## Instructions to follow
Reproduce the op-ed's passage from "After much head-scratching, I" to "hedge fund country.", switching every "corral" to "parklet".

OP-ED: Empathy, but not support, for foes of Duane Street mini-park

The “Street Seats” on Duane Street that Luaghing Man wants to expand.
Photo by Charles Komanoff


After much head-scratching, I think I’ve figured out why a handful of my neighbors — good people, all — are rebelling against the lovely new kid on our block: the “street corral” operated by Laughing Man outside its high-end coffee bar on Duane Street.

The corral is wildly popular. Daily, from early spring into late fall, it teems with customers and passersby, business folk and parents, Citibikes and strollers. It’s a civilizing piece of Paris, and a redoubt of hedge fund country.

The corral’s 22 feet of attractive wood benches and rails — soon to be 30 if Community Board 1 okays the proprietor’s bid for an extension this week — occupy two parking spaces, and maybe soon a third. Yes, messing with parking arouses passions everywhere in our city. But dig deeper, and you may find two additional phenomena fueling the pushback against Laughing Man: virtue signaling and placard abuse.

[Collection entries]
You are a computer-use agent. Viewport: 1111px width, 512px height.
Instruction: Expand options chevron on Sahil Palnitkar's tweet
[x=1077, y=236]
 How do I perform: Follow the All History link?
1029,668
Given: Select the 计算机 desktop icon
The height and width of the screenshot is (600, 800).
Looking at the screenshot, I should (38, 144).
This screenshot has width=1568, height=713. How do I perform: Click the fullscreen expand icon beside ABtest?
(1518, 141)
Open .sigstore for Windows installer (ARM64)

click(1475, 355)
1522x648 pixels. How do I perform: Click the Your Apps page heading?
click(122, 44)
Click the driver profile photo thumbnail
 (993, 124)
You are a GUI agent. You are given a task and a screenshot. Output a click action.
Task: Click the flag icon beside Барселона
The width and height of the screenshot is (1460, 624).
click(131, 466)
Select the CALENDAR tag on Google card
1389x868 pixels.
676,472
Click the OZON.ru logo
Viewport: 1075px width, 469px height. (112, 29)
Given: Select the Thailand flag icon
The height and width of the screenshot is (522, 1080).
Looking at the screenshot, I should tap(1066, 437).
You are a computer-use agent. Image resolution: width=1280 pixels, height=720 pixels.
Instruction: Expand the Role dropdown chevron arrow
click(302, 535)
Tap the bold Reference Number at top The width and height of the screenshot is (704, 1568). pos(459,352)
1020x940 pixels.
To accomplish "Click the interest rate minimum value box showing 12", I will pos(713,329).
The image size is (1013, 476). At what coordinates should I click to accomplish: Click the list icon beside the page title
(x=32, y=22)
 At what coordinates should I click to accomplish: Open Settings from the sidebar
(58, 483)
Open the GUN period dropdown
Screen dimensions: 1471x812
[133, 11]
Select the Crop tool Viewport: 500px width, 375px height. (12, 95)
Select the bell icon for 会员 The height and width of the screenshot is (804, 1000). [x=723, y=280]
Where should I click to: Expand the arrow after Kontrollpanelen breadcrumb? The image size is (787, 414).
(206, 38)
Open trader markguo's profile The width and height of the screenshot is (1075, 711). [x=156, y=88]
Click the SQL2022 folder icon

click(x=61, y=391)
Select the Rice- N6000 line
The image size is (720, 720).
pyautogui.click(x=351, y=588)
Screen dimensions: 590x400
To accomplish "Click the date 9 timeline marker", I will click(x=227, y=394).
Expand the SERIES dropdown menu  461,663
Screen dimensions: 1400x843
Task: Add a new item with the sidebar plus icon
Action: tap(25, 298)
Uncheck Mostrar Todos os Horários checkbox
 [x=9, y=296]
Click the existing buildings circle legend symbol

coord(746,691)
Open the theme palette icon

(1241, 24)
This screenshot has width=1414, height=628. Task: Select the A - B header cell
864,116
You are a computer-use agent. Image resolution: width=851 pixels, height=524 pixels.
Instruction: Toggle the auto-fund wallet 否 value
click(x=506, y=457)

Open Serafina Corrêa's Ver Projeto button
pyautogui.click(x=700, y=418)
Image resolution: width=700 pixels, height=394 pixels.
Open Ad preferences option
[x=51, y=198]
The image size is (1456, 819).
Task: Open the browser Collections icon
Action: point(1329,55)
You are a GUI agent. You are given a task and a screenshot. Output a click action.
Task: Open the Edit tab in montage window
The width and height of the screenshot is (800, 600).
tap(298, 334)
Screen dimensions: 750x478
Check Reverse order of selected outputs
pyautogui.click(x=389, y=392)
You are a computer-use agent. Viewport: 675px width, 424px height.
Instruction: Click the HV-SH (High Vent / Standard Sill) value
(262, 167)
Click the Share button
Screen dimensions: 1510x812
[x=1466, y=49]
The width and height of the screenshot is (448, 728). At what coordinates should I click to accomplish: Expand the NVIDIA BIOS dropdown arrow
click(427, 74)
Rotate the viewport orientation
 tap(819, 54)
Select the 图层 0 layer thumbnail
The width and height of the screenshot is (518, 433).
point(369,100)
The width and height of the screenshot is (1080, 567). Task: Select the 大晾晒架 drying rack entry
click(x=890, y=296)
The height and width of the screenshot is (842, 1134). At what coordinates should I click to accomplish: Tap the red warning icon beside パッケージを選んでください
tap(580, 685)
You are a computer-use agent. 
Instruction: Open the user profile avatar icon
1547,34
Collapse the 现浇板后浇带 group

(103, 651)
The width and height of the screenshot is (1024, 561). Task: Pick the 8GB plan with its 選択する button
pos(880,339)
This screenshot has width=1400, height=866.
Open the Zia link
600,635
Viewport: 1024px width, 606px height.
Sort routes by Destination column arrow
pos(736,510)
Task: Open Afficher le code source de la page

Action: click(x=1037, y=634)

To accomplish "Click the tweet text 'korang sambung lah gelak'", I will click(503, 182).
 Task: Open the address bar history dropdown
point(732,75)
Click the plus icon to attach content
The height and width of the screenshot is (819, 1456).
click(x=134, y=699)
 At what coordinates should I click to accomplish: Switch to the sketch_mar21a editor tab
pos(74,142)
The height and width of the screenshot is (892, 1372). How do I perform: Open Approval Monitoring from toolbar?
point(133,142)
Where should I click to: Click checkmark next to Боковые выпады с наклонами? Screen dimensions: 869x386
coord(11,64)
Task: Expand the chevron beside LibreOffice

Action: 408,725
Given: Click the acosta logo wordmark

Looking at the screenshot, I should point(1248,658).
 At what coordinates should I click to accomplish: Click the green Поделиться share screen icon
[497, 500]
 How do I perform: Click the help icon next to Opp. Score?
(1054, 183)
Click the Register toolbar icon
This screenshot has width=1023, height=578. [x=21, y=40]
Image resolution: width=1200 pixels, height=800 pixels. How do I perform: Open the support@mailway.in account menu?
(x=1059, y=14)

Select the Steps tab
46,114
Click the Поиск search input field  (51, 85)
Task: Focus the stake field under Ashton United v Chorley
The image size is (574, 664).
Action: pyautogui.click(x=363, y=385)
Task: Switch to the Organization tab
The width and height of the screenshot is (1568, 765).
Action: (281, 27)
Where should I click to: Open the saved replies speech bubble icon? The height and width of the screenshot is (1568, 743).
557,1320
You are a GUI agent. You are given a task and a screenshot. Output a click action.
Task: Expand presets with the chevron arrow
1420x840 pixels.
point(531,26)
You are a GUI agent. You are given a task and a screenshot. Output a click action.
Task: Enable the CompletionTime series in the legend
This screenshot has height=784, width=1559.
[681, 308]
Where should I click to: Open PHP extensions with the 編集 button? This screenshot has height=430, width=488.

## Output of the exercise
After much head-scratching, I think I’ve figured out why a handful of my neighbors — good people, all — are rebelling against the lovely new kid on our block: the “street parklet” operated by Laughing Man outside its high-end coffee bar on Duane Street.

The parklet is wildly popular. Daily, from early spring into late fall, it teems with customers and passersby, business folk and parents, Citibikes and strollers. It’s a civilizing piece of Paris, and a redoubt of hedge fund country.